**Data extracted from a collection:**

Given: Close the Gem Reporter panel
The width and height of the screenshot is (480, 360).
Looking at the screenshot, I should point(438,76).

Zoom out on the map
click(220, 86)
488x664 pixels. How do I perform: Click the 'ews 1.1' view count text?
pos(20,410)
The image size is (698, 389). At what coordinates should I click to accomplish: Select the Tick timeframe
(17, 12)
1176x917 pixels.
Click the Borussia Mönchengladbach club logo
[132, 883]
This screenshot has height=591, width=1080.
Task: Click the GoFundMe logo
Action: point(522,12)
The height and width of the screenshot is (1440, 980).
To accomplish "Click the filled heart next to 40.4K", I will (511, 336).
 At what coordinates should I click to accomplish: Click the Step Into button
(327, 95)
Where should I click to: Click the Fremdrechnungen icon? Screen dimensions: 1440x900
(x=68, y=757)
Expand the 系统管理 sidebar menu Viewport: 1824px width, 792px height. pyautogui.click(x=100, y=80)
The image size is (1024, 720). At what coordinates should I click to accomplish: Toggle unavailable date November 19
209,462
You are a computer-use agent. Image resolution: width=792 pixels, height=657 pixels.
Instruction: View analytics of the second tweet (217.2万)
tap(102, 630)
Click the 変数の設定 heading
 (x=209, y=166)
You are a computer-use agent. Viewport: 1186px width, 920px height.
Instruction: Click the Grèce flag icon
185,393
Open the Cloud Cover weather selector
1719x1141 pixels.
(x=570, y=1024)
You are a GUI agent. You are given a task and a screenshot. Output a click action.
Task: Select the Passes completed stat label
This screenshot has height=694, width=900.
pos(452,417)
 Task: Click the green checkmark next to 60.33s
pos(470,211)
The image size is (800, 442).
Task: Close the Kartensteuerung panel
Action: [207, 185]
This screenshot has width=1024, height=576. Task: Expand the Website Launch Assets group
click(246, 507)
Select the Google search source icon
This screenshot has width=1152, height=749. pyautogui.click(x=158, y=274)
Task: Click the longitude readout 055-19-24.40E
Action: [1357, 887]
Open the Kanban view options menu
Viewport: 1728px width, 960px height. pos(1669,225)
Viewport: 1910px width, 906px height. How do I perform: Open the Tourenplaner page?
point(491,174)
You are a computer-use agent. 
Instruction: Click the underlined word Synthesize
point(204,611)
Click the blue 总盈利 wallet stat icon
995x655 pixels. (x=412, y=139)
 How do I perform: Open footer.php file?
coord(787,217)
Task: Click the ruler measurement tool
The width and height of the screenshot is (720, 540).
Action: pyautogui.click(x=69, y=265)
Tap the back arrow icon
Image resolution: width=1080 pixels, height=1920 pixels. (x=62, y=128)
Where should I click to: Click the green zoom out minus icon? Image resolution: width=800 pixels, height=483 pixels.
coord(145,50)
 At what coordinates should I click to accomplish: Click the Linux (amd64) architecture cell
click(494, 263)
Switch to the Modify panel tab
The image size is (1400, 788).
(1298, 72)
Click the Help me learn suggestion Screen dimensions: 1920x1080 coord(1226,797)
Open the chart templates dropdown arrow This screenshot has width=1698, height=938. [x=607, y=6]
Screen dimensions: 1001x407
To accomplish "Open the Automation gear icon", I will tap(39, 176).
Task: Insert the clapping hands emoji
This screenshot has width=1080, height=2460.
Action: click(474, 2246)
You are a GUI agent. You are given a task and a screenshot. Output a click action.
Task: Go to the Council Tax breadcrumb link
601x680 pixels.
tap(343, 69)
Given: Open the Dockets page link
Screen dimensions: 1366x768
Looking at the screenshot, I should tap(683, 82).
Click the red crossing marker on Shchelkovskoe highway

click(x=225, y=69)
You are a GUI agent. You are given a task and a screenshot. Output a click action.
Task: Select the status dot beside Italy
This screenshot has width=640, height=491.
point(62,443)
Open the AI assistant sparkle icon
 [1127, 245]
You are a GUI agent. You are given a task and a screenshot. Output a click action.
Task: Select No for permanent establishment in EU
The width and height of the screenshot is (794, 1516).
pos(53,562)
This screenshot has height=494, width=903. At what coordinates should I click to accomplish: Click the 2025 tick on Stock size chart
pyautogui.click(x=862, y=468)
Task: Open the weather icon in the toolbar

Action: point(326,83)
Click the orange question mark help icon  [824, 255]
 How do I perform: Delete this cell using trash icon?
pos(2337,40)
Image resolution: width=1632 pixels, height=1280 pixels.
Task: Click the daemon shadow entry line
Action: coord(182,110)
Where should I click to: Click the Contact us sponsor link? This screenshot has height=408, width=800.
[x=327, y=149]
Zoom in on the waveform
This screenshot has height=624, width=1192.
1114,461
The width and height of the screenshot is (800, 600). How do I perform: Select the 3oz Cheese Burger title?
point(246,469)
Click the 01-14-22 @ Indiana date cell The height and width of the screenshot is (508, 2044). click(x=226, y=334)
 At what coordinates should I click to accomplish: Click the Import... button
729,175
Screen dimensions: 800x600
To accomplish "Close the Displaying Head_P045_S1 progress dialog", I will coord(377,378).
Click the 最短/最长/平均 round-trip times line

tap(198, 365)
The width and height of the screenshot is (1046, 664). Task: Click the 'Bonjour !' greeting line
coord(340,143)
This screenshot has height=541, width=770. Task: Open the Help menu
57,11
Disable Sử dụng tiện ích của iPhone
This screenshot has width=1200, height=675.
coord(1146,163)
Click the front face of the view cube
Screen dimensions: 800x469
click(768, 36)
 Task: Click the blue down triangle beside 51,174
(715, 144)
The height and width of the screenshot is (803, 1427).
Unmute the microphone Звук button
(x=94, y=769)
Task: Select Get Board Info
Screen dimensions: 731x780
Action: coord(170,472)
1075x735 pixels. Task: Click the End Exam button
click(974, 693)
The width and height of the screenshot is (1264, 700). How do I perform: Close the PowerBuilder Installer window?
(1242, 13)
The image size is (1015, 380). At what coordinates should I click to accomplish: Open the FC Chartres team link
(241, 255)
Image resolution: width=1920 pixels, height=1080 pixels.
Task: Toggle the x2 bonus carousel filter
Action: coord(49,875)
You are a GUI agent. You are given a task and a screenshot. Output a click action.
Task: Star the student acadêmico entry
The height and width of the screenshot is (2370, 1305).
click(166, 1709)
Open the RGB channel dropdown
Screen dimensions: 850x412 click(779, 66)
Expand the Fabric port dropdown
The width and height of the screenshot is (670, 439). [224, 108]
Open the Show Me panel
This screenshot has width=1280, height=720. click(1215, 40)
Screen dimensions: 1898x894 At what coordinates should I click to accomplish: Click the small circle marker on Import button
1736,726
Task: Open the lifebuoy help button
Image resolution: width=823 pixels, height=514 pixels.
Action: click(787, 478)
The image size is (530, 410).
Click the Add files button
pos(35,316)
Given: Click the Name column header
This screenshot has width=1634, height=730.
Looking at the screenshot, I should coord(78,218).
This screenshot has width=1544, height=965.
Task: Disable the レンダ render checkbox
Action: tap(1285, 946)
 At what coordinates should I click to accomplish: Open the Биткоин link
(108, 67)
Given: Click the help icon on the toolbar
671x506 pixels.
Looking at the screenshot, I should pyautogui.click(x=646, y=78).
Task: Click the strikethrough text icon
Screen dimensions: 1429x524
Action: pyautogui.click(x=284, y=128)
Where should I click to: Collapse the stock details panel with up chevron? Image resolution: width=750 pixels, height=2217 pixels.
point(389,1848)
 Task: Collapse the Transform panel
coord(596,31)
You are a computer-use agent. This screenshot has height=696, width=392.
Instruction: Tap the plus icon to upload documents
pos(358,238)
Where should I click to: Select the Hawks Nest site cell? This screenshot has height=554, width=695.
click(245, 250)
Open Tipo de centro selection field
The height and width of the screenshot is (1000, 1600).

**Task:**
Every entry, written out exactly, is what the response should contain.

**Reply to the task:**
Given: Close the Gem Reporter panel
The width and height of the screenshot is (480, 360).
Looking at the screenshot, I should point(438,76).

Zoom out on the map
click(220, 86)
488x664 pixels. How do I perform: Click the 'ews 1.1' view count text?
pos(20,410)
The image size is (698, 389). At what coordinates should I click to accomplish: Select the Tick timeframe
(17, 12)
1176x917 pixels.
Click the Borussia Mönchengladbach club logo
[132, 883]
This screenshot has height=591, width=1080.
Task: Click the GoFundMe logo
Action: point(522,12)
The height and width of the screenshot is (1440, 980).
To accomplish "Click the filled heart next to 40.4K", I will (511, 336).
 At what coordinates should I click to accomplish: Click the Step Into button
(327, 95)
Where should I click to: Click the Fremdrechnungen icon? Screen dimensions: 1440x900
(x=68, y=757)
Expand the 系统管理 sidebar menu Viewport: 1824px width, 792px height. pyautogui.click(x=100, y=80)
The image size is (1024, 720). At what coordinates should I click to accomplish: Toggle unavailable date November 19
209,462
You are a computer-use agent. Image resolution: width=792 pixels, height=657 pixels.
Instruction: View analytics of the second tweet (217.2万)
tap(102, 630)
Click the 変数の設定 heading
 (x=209, y=166)
You are a computer-use agent. Viewport: 1186px width, 920px height.
Instruction: Click the Grèce flag icon
185,393
Open the Cloud Cover weather selector
1719x1141 pixels.
(x=570, y=1024)
You are a GUI agent. You are given a task and a screenshot. Output a click action.
Task: Select the Passes completed stat label
This screenshot has height=694, width=900.
pos(452,417)
 Task: Click the green checkmark next to 60.33s
pos(470,211)
The image size is (800, 442).
Task: Close the Kartensteuerung panel
Action: [207, 185]
This screenshot has width=1024, height=576. Task: Expand the Website Launch Assets group
click(246, 507)
Select the Google search source icon
This screenshot has width=1152, height=749. pyautogui.click(x=158, y=274)
Task: Click the longitude readout 055-19-24.40E
Action: [1357, 887]
Open the Kanban view options menu
Viewport: 1728px width, 960px height. pos(1669,225)
Viewport: 1910px width, 906px height. How do I perform: Open the Tourenplaner page?
point(491,174)
You are a computer-use agent. 
Instruction: Click the underlined word Synthesize
point(204,611)
Click the blue 总盈利 wallet stat icon
995x655 pixels. (x=412, y=139)
 How do I perform: Open footer.php file?
coord(787,217)
Task: Click the ruler measurement tool
The width and height of the screenshot is (720, 540).
Action: pyautogui.click(x=69, y=265)
Tap the back arrow icon
Image resolution: width=1080 pixels, height=1920 pixels. (x=62, y=128)
Where should I click to: Click the green zoom out minus icon? Image resolution: width=800 pixels, height=483 pixels.
coord(145,50)
 At what coordinates should I click to accomplish: Click the Linux (amd64) architecture cell
click(494, 263)
Switch to the Modify panel tab
The image size is (1400, 788).
(1298, 72)
Click the Help me learn suggestion Screen dimensions: 1920x1080 coord(1226,797)
Open the chart templates dropdown arrow This screenshot has width=1698, height=938. [x=607, y=6]
Screen dimensions: 1001x407
To accomplish "Open the Automation gear icon", I will tap(39, 176).
Task: Insert the clapping hands emoji
This screenshot has width=1080, height=2460.
Action: click(474, 2246)
You are a GUI agent. You are given a task and a screenshot. Output a click action.
Task: Go to the Council Tax breadcrumb link
601x680 pixels.
tap(343, 69)
Given: Open the Dockets page link
Screen dimensions: 1366x768
Looking at the screenshot, I should tap(683, 82).
Click the red crossing marker on Shchelkovskoe highway

click(x=225, y=69)
You are a GUI agent. You are given a task and a screenshot. Output a click action.
Task: Select the status dot beside Italy
This screenshot has width=640, height=491.
point(62,443)
Open the AI assistant sparkle icon
 [1127, 245]
You are a GUI agent. You are given a task and a screenshot. Output a click action.
Task: Select No for permanent establishment in EU
The width and height of the screenshot is (794, 1516).
pos(53,562)
This screenshot has height=494, width=903. At what coordinates should I click to accomplish: Click the 2025 tick on Stock size chart
pyautogui.click(x=862, y=468)
Task: Open the weather icon in the toolbar

Action: point(326,83)
Click the orange question mark help icon  [824, 255]
 How do I perform: Delete this cell using trash icon?
pos(2337,40)
Image resolution: width=1632 pixels, height=1280 pixels.
Task: Click the daemon shadow entry line
Action: coord(182,110)
Where should I click to: Click the Contact us sponsor link? This screenshot has height=408, width=800.
[x=327, y=149]
Zoom in on the waveform
This screenshot has height=624, width=1192.
1114,461
The width and height of the screenshot is (800, 600). How do I perform: Select the 3oz Cheese Burger title?
point(246,469)
Click the 01-14-22 @ Indiana date cell The height and width of the screenshot is (508, 2044). click(x=226, y=334)
 At what coordinates should I click to accomplish: Click the Import... button
729,175
Screen dimensions: 800x600
To accomplish "Close the Displaying Head_P045_S1 progress dialog", I will coord(377,378).
Click the 最短/最长/平均 round-trip times line

tap(198, 365)
The width and height of the screenshot is (1046, 664). Task: Click the 'Bonjour !' greeting line
coord(340,143)
This screenshot has height=541, width=770. Task: Open the Help menu
57,11
Disable Sử dụng tiện ích của iPhone
This screenshot has width=1200, height=675.
coord(1146,163)
Click the front face of the view cube
Screen dimensions: 800x469
click(768, 36)
 Task: Click the blue down triangle beside 51,174
(715, 144)
The height and width of the screenshot is (803, 1427).
Unmute the microphone Звук button
(x=94, y=769)
Task: Select Get Board Info
Screen dimensions: 731x780
Action: coord(170,472)
1075x735 pixels. Task: Click the End Exam button
click(974, 693)
The width and height of the screenshot is (1264, 700). How do I perform: Close the PowerBuilder Installer window?
(1242, 13)
The image size is (1015, 380). At what coordinates should I click to accomplish: Open the FC Chartres team link
(241, 255)
Image resolution: width=1920 pixels, height=1080 pixels.
Task: Toggle the x2 bonus carousel filter
Action: coord(49,875)
You are a GUI agent. You are given a task and a screenshot. Output a click action.
Task: Star the student acadêmico entry
The height and width of the screenshot is (2370, 1305).
click(166, 1709)
Open the RGB channel dropdown
Screen dimensions: 850x412 click(779, 66)
Expand the Fabric port dropdown
The width and height of the screenshot is (670, 439). [224, 108]
Open the Show Me panel
This screenshot has width=1280, height=720. click(1215, 40)
Screen dimensions: 1898x894 At what coordinates should I click to accomplish: Click the small circle marker on Import button
1736,726
Task: Open the lifebuoy help button
Image resolution: width=823 pixels, height=514 pixels.
Action: click(787, 478)
The image size is (530, 410).
Click the Add files button
pos(35,316)
Given: Click the Name column header
This screenshot has width=1634, height=730.
Looking at the screenshot, I should coord(78,218).
This screenshot has width=1544, height=965.
Task: Disable the レンダ render checkbox
Action: tap(1285, 946)
 At what coordinates should I click to accomplish: Open the Биткоин link
(108, 67)
Given: Click the help icon on the toolbar
671x506 pixels.
Looking at the screenshot, I should pyautogui.click(x=646, y=78).
Task: Click the strikethrough text icon
Screen dimensions: 1429x524
Action: pyautogui.click(x=284, y=128)
Where should I click to: Collapse the stock details panel with up chevron? Image resolution: width=750 pixels, height=2217 pixels.
point(389,1848)
 Task: Collapse the Transform panel
coord(596,31)
You are a computer-use agent. This screenshot has height=696, width=392.
Instruction: Tap the plus icon to upload documents
pos(358,238)
Where should I click to: Select the Hawks Nest site cell? This screenshot has height=554, width=695.
click(245, 250)
Open Tipo de centro selection field
The height and width of the screenshot is (1000, 1600).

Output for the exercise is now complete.